Worked with Mario today. He explained to me how differently he treated Cardoons Cynara cardunculus and Globe artichoke Cynara scolymus. In Britain cardoon is used as an ornamental, I have heard that people have tied their leaves around young flowers to blanche them to make them better for eating. Artichoke are grown and eaten for their young flowers so don't need blanching. In Italy it is more customary to eat just the leaves and is harvested as such before it flowers, and is commonly found in supermarkets there and is traditionally eaten at Christmas. So Mario treats them as an annual, had seeds sown in July, intending to be ready as edible plants for November. I planted a row of these 70cm apart.
Then I fixed tomato and aubergine plants with Epsom salts. They are fed with Tomorite, but as this is high in potash, this locks calcium and in turn magnesium, so we fix this with Epsom salts which has Mg. Signs of Mg lack - yellow blotches on the leaves, on the black cultivars - the blotches are dark purple. I mixed 80g of EP into 10l of water and then poured a jug full into each pot plant (approx. 1l per plant).
| Photo 1: Magnesium deficiency on black/ dark purple tomatoes - dark blotches. |
We set the dosatron up with a 3:1:1 feed for half an hour to the drip system of the cucumbers at 1-100. And turned the irrigation on for half an hour for the tomatoes under glass.

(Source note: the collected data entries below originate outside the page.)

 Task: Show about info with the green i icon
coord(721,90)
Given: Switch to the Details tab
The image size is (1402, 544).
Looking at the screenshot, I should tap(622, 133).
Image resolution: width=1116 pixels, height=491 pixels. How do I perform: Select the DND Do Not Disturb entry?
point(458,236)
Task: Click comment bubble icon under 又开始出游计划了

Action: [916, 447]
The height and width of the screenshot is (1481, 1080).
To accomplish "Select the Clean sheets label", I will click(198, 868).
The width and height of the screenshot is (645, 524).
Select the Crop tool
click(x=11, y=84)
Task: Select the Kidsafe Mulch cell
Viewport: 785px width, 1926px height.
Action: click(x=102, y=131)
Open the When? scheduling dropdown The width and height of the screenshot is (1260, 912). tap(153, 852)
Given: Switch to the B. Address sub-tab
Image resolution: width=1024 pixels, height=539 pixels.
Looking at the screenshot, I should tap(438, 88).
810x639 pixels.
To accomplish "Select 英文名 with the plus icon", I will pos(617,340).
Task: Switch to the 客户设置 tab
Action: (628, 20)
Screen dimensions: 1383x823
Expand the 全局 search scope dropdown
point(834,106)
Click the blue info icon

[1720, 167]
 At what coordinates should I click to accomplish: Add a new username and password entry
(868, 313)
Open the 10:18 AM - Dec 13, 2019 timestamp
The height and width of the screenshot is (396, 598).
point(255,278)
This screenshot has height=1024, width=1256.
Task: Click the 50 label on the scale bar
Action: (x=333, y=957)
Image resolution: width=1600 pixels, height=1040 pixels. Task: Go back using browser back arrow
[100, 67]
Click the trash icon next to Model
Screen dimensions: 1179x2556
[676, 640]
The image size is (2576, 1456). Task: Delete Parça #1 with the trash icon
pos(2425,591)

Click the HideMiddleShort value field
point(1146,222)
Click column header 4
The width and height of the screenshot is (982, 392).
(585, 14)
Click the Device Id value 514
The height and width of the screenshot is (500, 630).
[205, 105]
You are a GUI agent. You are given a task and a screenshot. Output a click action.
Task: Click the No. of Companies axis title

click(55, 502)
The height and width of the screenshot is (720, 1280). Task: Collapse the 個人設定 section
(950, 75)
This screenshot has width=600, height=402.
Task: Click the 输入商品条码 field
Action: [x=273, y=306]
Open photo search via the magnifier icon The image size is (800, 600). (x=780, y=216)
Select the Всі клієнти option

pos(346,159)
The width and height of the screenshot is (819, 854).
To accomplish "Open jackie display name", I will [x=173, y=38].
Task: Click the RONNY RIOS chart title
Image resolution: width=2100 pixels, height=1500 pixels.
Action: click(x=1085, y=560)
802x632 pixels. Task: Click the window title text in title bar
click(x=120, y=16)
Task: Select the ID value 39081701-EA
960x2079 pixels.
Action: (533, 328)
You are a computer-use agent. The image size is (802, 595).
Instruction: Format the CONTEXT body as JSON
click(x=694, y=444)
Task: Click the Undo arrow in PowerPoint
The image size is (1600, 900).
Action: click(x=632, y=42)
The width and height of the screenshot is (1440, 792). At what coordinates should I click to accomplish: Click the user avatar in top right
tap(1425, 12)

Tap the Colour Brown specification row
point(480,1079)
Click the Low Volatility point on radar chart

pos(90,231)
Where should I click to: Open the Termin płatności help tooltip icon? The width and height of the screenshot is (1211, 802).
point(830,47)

I then thinned carrots I had sown over a week ago (roughly 5cm apart) and beetroot (roughly every 10cm, same as chard - but which later also gets thinned to every other one). Taking time to sow accurately at the beginning, less thinning needed, sowing quick but not as accurately, more thinning - amounts to the same, one method not necessary better than the other.
Myrtle is commonly used in cooking in Sardinia (roast suckling pigs stuffed with myrtle berries).